Over the course of its first five albums, Montreal trio Big|Brave had made a name for itself in operating minimally but sounding exceedingly maximalist. Walls of caustic feedback and a vocal delivery that is equally aggressive but yet achingly beautiful were delivered spectacularly. A collaborative release with The Body in 2021 saw a bit of a pivot which was further explored on 2023’s Nature Motre and it has been fully enveloped with A Chaos Of Flowers. Big|Brave has produced a stunning album which retains heaviness but from a very different sonic approach.

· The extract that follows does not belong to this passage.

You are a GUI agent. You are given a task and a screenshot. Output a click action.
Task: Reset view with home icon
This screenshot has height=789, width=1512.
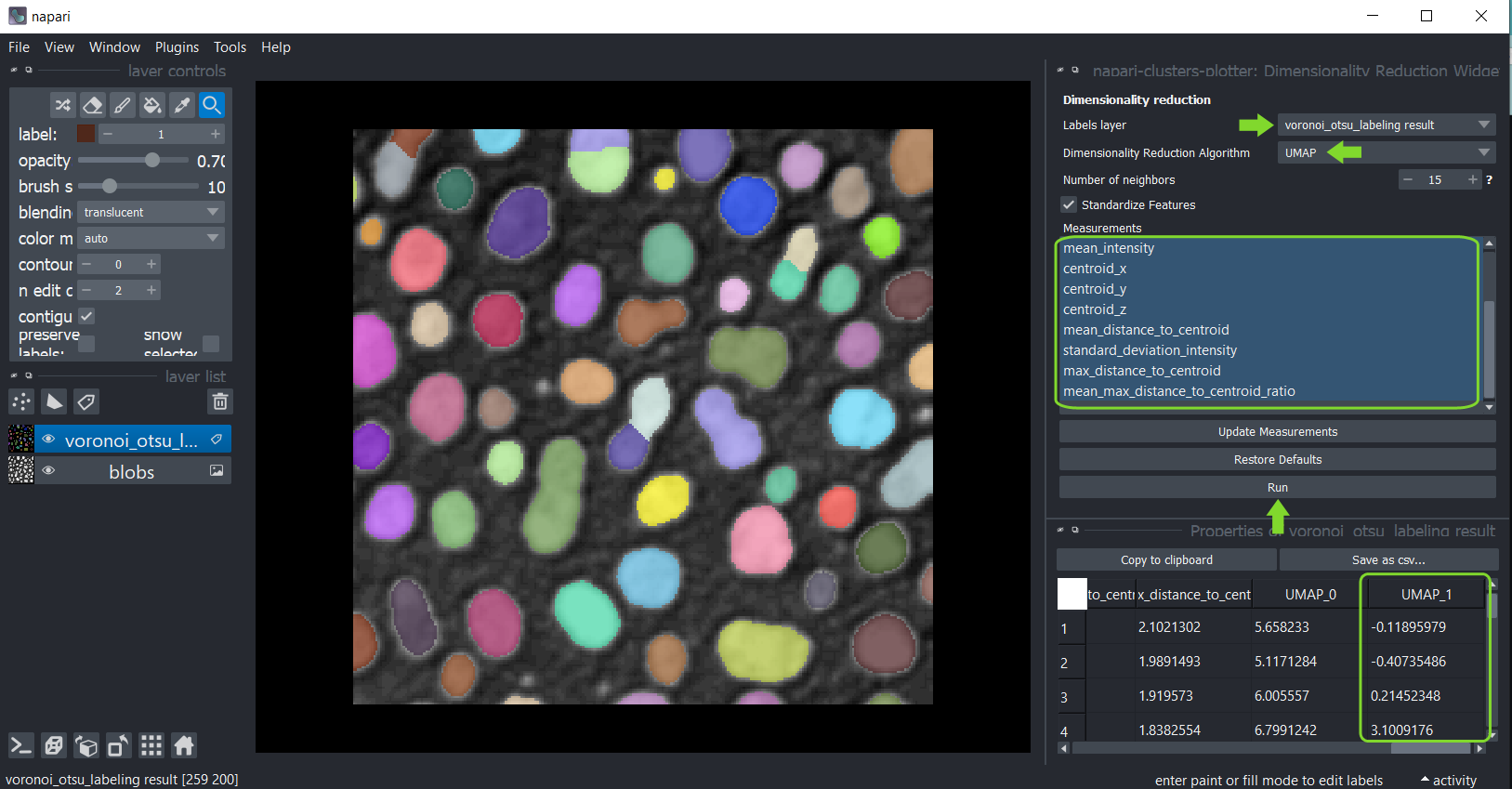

There is a PR cliché around bands producing something melodic yet heavier but Big|Brave has actually achieved that here. The raging rivers of electric feedback have been calmed yet the danger now lies in the swelling depths of the black seas within the 8 tracks. Because of that cliché it may be worrying to fans of the band that they have totally changed direction but that is not the case at all. The band hasn’t dipped into folk and there are more hints of the doom of Fvnerals and wallowing of AA Williams than the styles of Emma Ruth Rundle or Chelsea Wolfe approach.
The vocal performance here might be a career best so far as restraint gives way to a beautifully dark delivery and opener ‘I Felt A Funeral’ really does give a great taste of what this album is all about without giving it all away. The guitar drones and builds rather than going straight for the jugular, when it does rise above the vocals the feedback doesn’t linger and the notes remain clearer but still weighty. I have found the album one that can be extremely relaxing and also one in which I can crank the volume right up and enjoy the heaviness. A track like ‘Canon : In Canon’ provides a wonderful droning soundscape while ‘Quotidian : Solemnity’ threatens to set the vocals and distortion loose yet the stay refined whilst still excelling in volume and that about sums up what passes on the album.
It is heavy without having to go overtly hard or heavy, it is recorded beautifully so the darkness is amped to the front and the atmosphere is generated from the softer approach rather than a frontal assault. The minimalism is textured from the different musical aspects performing at different volumes and the softly played drums offer a great base for the band to operate from. After a decade Big|Brave sounds bigger and braver than ever, they have completed heavy and loud and now they have accomplished heavy without the volume, whatever they choose to do next the evidence suggests they will master it too.